Collected data
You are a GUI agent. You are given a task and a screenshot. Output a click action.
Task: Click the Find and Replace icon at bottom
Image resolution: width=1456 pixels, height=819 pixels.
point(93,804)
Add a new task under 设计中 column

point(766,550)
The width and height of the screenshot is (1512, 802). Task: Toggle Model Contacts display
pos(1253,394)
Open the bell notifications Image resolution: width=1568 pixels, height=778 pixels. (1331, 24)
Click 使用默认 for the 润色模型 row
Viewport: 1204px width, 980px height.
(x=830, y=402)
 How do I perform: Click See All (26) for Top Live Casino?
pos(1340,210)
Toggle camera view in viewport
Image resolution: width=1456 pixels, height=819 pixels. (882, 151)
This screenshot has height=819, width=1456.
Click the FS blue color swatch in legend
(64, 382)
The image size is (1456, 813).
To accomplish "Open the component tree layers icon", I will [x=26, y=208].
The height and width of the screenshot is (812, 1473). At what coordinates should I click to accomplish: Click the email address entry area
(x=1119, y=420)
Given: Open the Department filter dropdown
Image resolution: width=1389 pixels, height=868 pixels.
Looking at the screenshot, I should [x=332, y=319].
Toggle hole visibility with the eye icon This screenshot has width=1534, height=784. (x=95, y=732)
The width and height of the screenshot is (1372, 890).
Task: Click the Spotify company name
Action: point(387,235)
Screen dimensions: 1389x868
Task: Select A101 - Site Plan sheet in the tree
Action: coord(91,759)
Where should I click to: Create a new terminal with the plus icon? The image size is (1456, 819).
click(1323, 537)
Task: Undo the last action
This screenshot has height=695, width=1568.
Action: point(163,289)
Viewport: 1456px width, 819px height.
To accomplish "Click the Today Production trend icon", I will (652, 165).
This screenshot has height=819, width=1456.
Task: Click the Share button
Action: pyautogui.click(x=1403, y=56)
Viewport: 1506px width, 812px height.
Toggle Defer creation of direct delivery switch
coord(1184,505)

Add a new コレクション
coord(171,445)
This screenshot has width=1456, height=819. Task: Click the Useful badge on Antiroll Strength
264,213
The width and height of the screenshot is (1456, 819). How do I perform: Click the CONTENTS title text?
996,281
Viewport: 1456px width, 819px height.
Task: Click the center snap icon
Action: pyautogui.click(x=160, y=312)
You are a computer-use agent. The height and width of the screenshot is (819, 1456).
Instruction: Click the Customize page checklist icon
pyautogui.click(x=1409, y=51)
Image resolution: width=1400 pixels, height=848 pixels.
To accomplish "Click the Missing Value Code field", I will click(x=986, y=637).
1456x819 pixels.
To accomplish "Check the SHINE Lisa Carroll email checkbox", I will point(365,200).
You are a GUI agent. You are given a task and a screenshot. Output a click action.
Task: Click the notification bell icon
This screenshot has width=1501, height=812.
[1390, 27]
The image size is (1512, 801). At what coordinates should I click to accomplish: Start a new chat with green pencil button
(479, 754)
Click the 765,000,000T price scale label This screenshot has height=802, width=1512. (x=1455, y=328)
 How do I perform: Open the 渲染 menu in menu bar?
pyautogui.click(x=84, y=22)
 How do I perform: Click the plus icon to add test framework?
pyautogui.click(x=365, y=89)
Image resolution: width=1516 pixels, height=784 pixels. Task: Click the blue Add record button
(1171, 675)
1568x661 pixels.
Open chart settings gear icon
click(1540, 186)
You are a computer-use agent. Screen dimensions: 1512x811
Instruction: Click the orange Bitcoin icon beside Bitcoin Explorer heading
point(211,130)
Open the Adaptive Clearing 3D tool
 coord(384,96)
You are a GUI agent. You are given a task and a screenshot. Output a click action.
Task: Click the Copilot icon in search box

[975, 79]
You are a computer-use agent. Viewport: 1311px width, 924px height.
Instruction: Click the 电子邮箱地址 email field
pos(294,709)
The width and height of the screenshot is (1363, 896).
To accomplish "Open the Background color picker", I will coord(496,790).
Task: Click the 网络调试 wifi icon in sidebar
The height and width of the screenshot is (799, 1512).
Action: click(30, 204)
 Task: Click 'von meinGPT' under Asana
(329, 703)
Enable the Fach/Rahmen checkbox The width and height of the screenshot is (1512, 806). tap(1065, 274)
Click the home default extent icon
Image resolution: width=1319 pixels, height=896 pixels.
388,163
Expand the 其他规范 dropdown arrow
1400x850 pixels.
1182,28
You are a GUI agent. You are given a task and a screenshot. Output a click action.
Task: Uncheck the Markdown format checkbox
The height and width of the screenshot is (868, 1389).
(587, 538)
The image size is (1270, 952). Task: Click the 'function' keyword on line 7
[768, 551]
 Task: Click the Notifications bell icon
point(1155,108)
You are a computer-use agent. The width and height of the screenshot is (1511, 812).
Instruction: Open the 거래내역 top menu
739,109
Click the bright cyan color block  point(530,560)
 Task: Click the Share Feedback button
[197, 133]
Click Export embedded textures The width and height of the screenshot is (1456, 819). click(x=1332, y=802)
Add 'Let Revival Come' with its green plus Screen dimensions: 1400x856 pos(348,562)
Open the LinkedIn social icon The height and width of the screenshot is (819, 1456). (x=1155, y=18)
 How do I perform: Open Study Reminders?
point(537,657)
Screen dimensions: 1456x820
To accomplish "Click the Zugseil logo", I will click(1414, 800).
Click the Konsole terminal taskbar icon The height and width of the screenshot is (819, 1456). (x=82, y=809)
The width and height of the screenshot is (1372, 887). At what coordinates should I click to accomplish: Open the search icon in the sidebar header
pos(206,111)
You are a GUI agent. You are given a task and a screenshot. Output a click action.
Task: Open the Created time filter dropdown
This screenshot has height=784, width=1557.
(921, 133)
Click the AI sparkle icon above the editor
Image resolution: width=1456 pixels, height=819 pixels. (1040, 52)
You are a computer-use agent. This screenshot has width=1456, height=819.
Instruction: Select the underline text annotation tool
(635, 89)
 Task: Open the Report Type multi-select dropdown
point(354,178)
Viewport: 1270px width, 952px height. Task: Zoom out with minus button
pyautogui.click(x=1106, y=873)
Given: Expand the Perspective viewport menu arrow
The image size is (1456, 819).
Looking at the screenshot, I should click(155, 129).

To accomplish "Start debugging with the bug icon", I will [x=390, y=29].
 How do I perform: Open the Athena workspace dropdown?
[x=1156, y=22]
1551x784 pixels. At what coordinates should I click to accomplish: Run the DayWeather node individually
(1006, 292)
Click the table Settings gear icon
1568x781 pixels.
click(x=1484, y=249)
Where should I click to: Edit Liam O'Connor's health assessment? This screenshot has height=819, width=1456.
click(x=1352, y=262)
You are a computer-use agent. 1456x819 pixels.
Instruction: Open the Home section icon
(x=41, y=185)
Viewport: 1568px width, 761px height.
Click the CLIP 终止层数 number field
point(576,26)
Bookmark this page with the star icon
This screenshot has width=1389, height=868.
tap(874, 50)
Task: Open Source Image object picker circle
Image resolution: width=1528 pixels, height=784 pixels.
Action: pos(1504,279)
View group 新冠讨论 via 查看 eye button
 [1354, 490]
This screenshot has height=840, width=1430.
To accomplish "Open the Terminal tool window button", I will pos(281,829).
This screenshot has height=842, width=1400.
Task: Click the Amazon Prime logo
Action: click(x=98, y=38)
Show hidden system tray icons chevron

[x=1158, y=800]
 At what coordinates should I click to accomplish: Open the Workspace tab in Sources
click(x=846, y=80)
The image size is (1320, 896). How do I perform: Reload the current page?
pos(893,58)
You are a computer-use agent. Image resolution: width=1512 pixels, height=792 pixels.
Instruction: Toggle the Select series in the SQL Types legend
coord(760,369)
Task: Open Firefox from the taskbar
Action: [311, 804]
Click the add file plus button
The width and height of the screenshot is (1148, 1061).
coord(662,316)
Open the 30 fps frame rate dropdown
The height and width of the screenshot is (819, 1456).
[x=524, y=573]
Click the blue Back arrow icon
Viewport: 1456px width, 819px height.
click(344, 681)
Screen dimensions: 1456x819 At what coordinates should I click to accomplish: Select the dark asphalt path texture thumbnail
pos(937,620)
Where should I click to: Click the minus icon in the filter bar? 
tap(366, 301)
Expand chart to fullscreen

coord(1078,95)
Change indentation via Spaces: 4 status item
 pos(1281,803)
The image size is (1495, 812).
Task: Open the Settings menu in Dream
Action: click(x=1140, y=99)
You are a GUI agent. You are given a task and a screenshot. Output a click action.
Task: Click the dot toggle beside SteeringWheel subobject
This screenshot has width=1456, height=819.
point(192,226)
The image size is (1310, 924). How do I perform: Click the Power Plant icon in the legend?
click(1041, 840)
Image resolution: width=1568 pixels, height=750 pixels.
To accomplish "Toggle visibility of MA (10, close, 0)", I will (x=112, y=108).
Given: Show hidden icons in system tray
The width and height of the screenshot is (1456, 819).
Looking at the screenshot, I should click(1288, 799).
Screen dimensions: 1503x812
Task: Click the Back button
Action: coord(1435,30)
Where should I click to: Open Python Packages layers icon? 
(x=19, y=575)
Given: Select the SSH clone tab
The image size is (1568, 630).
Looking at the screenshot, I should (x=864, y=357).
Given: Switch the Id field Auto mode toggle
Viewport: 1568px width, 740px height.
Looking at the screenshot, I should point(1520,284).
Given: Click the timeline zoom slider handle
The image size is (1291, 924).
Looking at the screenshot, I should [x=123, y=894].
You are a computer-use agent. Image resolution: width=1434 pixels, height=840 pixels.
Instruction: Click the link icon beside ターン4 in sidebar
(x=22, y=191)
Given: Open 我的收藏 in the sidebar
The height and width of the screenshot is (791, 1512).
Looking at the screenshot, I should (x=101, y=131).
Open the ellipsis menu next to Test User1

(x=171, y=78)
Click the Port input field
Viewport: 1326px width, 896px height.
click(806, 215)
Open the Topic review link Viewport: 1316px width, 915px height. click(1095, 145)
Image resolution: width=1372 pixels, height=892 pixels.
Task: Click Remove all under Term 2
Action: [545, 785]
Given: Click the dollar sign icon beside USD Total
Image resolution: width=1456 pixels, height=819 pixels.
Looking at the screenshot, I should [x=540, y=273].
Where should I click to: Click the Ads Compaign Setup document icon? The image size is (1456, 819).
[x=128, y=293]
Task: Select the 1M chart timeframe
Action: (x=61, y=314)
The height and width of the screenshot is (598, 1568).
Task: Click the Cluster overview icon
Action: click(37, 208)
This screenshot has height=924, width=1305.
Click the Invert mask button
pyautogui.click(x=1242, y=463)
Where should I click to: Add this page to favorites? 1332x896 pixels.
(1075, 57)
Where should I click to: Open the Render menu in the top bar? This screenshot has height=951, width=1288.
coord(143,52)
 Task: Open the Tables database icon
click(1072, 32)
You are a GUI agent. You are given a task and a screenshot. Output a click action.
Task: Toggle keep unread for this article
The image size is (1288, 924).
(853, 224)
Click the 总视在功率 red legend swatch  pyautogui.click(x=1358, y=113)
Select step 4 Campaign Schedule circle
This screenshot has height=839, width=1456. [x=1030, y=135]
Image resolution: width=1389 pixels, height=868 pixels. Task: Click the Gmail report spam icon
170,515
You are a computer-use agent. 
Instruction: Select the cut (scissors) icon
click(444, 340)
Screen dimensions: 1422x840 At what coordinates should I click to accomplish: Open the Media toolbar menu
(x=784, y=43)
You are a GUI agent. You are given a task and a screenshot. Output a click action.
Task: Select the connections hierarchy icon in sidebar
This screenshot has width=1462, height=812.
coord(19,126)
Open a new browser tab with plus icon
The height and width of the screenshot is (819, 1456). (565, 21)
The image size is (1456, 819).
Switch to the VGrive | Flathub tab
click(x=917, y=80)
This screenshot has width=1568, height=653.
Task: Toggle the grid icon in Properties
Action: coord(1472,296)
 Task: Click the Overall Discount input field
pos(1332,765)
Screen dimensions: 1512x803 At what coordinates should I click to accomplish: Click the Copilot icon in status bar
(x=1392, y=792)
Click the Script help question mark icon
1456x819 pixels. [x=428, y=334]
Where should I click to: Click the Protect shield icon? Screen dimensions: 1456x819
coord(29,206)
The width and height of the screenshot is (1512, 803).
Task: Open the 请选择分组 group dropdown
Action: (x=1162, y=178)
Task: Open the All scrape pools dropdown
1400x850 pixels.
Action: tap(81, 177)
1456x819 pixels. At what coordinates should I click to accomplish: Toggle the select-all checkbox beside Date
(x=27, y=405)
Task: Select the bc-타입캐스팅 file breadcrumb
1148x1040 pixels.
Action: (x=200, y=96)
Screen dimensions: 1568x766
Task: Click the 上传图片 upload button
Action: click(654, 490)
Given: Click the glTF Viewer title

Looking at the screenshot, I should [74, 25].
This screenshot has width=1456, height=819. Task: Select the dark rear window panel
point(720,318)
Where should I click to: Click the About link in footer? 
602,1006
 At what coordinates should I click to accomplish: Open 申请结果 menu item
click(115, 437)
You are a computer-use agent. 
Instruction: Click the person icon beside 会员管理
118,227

= WORK TO BE COMPLETED =
Find all the lines with "picker" in the data and copy them.

= WRITTEN RESPONSE =
To accomplish "Open the Background color picker", I will coord(496,790).
Task: Open Source Image object picker circle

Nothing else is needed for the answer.